Johannesburg - Shares in Naspers, South Africa's biggest firm by value, has been lifted by the rising fortunes of China's Tencent Holdings in which it holds a minority stake.

Shares in the media and e-commerce firm jumped 3.3% to a record R2 029, having gained about 90% over the last 12 months tracking gains in money-spinner Tencent whose stock has rocketed 52% so far this year.

READ: How Naspers made millionaires

Naspers holds a 34% stake in Tencent - one of China's largest internet companies - that is worth nearly the entire R800bn market value of the South African company.

"What you're seeing in Naspers is, the majority of it, about what is happening to the Tencent stock," said Owen Nkomo from Inkunzi Investments.

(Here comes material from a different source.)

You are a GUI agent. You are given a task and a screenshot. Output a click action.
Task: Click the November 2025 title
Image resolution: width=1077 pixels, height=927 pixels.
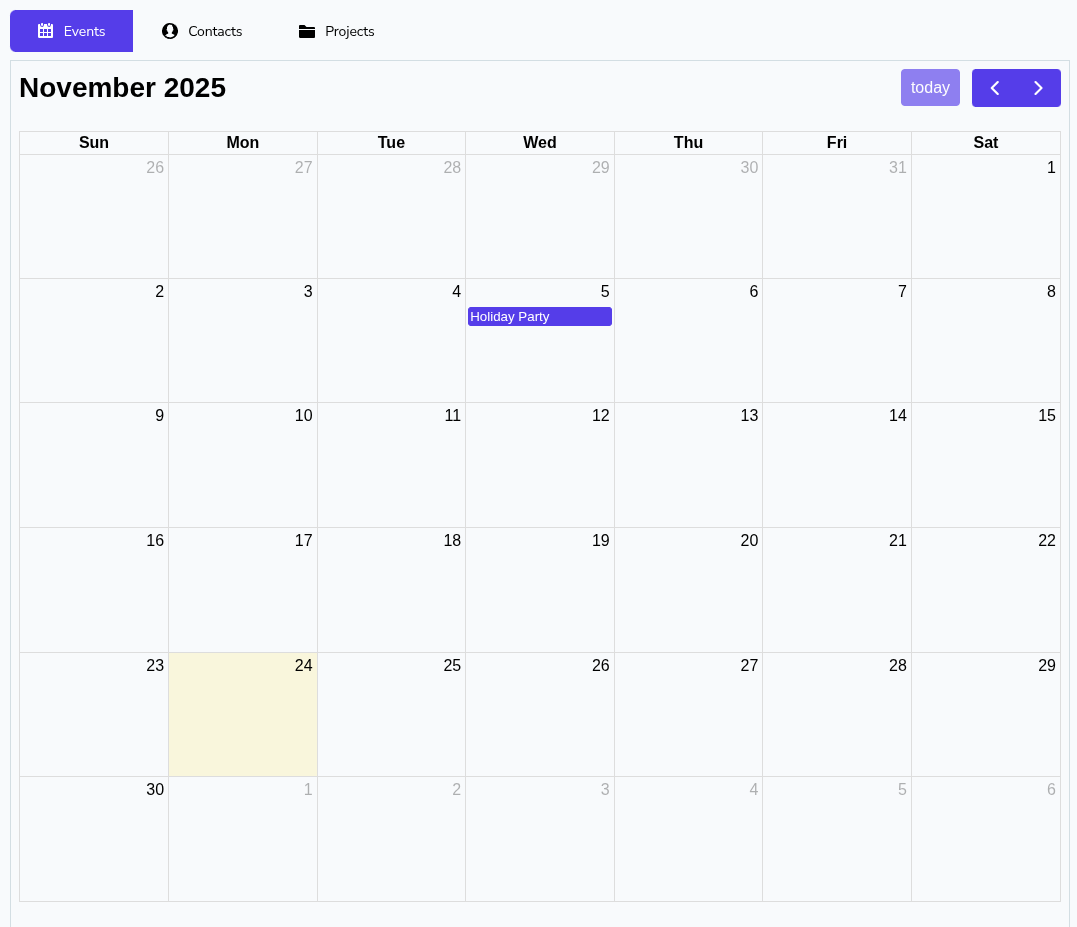point(122,88)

Some analysts said the share price could make the stock illiquid, locking out retail investors.

Tencent overvalued

For its part, Tencent for the first time hit a market cap of more than $200bn, rising 5.38% to close at $22 as Hong Kong stocks hit fresh seven-year highs on Monday as mutual funds piled into stocks.

Some investors said Naspers could lose steam because Tencent, which accounted for the bulk of its recent half-year earnings, was overvalued.

"You'll need a lot of growth from Tencent to justify Naspers valuation," said Victor von Reiche, Senior Investment Analyst at Cannon Asset Managers. "We don't think there's enough margin for safety, given that Tencent looks overvalued itself."

READ: JSE industrials gain on Naspers surge

Tencent should drop by about 60% to what Thomson Reuters StarMine estimates as its intrinsic value or what StarMine believes the stock should trade at based on its most likely growth trajectory over the next five years.

On trailing price to earnings basis, Naspers is the most expensive stock on the Johannesburg bourse, trading at 68 times, well above an average of 20 times on the JSE Top-40 index.

Naspers also has a highly lucrative pay-television business across South Africa and much of Africa, and stakes in newspapers and magazines in South Africa and other emerging markets.

Founded in 1915 as Nasionale Pers, or "National Press", Naspers was widely seen as the mouthpiece for the white minority government of the time. It began its overseas push following the end of apartheid in 1994.

*Fin24 is part of Media24, which is owned by Naspers.